▶ **EXERCISE REQUIREMENTS**
Include in the output exactly the lines from the opening of the data through the line containing "[Beautiful People] (25, 2385)", and nothing more.

== Segment start ==

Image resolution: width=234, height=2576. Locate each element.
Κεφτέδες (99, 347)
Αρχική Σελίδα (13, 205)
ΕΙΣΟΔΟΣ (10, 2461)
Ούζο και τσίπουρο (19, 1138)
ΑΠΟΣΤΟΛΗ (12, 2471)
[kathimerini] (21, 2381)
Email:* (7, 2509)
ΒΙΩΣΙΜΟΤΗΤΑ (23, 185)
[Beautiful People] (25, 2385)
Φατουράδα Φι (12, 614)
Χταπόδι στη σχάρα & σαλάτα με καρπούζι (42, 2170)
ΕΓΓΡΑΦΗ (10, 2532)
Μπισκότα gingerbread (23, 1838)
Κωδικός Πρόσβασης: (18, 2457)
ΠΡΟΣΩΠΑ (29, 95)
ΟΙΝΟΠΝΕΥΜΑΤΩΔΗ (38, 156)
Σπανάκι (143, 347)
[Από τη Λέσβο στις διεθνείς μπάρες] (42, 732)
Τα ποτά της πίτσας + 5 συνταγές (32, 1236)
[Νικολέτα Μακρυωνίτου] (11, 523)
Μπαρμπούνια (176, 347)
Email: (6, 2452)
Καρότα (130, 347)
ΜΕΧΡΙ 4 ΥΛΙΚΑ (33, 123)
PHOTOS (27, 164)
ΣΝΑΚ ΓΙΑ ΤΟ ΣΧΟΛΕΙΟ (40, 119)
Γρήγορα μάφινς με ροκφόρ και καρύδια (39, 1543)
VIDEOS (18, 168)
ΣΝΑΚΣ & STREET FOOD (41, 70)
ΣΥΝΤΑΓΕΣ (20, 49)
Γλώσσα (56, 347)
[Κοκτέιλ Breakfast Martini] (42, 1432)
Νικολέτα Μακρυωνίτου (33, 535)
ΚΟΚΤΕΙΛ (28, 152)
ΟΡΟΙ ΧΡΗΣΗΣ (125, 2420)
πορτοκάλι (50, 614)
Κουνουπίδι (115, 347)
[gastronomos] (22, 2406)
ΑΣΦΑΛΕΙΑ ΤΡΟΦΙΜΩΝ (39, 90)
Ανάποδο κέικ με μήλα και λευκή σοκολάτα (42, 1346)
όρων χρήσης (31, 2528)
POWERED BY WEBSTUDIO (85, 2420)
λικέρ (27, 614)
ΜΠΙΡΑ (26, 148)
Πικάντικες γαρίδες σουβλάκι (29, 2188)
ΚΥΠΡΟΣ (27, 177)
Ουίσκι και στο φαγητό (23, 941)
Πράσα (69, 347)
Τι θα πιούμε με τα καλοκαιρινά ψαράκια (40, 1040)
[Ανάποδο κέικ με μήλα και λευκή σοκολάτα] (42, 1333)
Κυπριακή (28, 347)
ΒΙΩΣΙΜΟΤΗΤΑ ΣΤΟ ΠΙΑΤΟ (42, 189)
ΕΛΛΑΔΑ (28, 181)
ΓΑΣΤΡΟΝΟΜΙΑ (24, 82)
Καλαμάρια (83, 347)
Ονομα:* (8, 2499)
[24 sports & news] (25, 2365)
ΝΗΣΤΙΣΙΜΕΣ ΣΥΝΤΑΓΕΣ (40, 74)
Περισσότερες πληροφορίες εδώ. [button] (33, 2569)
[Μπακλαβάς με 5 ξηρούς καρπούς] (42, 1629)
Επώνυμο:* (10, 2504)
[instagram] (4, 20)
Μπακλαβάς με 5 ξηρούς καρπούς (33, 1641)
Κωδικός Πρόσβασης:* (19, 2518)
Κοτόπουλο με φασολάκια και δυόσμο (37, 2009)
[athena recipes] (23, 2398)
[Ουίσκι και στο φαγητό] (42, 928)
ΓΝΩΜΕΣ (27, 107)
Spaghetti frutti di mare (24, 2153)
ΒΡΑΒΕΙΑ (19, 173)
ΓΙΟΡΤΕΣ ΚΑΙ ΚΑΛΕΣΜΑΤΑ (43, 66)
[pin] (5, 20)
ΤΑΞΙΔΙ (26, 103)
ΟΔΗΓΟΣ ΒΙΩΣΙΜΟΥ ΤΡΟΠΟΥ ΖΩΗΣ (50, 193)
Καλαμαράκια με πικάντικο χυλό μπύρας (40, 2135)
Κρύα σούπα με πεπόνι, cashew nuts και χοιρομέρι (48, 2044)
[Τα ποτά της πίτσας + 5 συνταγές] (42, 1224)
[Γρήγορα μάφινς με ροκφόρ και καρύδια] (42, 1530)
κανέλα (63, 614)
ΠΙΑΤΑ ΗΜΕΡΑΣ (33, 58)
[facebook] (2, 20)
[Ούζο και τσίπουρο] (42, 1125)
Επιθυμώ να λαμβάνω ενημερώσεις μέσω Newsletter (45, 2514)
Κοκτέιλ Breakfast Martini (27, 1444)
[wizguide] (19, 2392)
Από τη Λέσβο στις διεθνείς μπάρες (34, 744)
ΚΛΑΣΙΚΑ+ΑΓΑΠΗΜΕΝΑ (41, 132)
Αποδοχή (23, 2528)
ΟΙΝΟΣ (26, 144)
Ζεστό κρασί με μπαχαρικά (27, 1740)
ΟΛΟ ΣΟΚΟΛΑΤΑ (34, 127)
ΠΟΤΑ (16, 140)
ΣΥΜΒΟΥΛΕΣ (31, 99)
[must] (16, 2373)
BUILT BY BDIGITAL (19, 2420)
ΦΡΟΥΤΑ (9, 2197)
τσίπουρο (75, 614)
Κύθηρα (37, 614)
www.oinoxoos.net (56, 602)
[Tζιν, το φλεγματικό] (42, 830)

== Segment end ==

▶ **SOLUTION FOR THIS EXERCISE**
Image resolution: width=234, height=2576. Locate each element.
Κεφτέδες (99, 347)
Αρχική Σελίδα (13, 205)
ΕΙΣΟΔΟΣ (10, 2461)
Ούζο και τσίπουρο (19, 1138)
ΑΠΟΣΤΟΛΗ (12, 2471)
[kathimerini] (21, 2381)
Email:* (7, 2509)
ΒΙΩΣΙΜΟΤΗΤΑ (23, 185)
[Beautiful People] (25, 2385)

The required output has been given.